#### PROVIDED TEXT:
[one-users] Very high unavailable service

Mon Aug 27 13:34:39 PDT 2012

Hi again,

cpu pinning does not result in improved availability.
Executing test with just VCPU=1 and CPU=0.5 results on 55% of availability.
Before CPU pinning, there was 51% of availability.

Facts points to disk access, as sad on previous messages.
There is a huge overload when squid is reading disks from VMs.

I'll be grateful for any guidance.

Thank you in advance,

Erico.

2012/8/27 Erico Augusto Cavalcanti Guedes <eacg at cin.ufpe.br>

> Hi,
>
> 2012/8/26 Ruben S. Montero <rsmontero at opennebula.org>
>
> Hi
>>
>> If you want to try the cpu pinning suggested by Steven, simply add a
>> RAW attribute in your VM template. Something similar to:
>>
>> RAW=[
>>   TYPE="kvm",
>>   DATA="<cputune><vcpupin vcpu=\"0\" cpuset=\"1\"/></cputune>" ]
>>
>
> Added to vm template. Running an expirement right now to observe
> availability.
>
>
>>
>> Cheers
>>
>> Ruben
>>
>>
>> On Sun, Aug 26, 2012 at 3:27 AM, Steven C Timm <timm at fnal.gov> wrote:
>> > I run high-availability squid servers on virtual machines although not
>> yet
>> > in OpenNebula.
>> >
>> > It can be done with very high availability.
>> >
>> > I am not familiar with Ubuntu Server 12.04 but if it has libvirt 0.9.7
>> or
>> > better, and you are
>> >
>> > Using KVM hypervisor, you should be able to use the cpu-pinning and
>> > numa-aware features of libvirt to pin
>>
>> >
>> > each virtual machine to a given physical cpu.   That will beat the
>> migration
>> > issue you are seeing now.
>>
>
> Done. migration processes was beaten, as you sad. Thank you.
>
>
>>  >
>> > With Xen hypervisor you can (and should) also pin.
>> >
>> > I think if you beat the cpu and memory pinning problem you will be OK.

#### TASK INSTRUCTIONS:
1. List the full name of every person who writes a message in the mailing list thread.
2. In the mailing list thread, what availability was measured before CPU pinning was applied?
The material after this thread is not needed.

#### PROVIDED MATERIAL:
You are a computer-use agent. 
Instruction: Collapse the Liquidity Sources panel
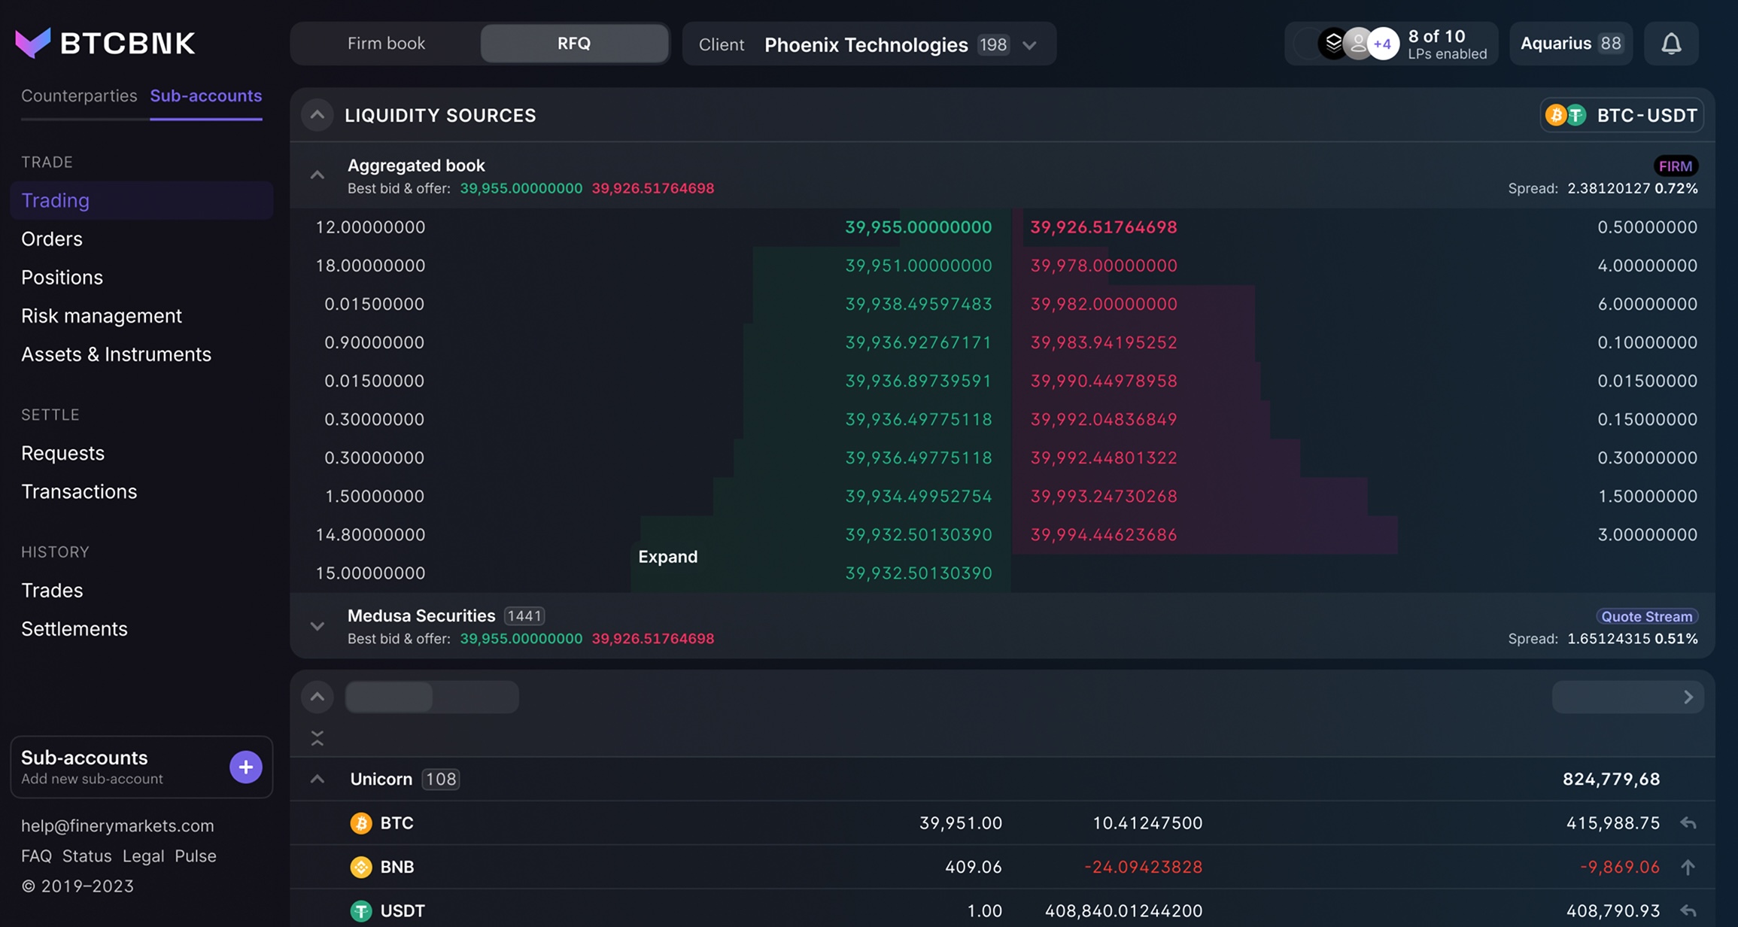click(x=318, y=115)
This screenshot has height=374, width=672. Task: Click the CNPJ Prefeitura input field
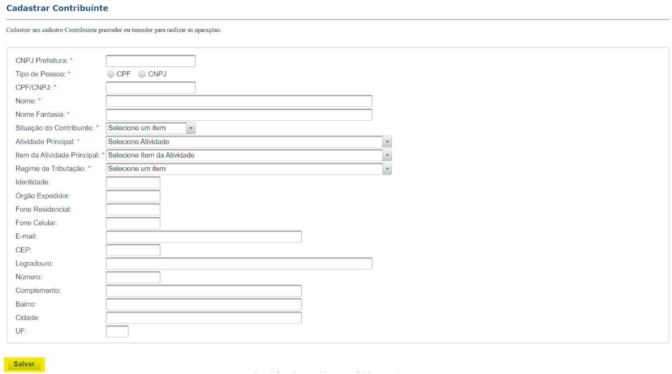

#### COMPLETED EXERCISE:
1.
Erico Augusto Cavalcanti Guedes
Ruben S. Montero
Steven C Timm

2. 51% availability.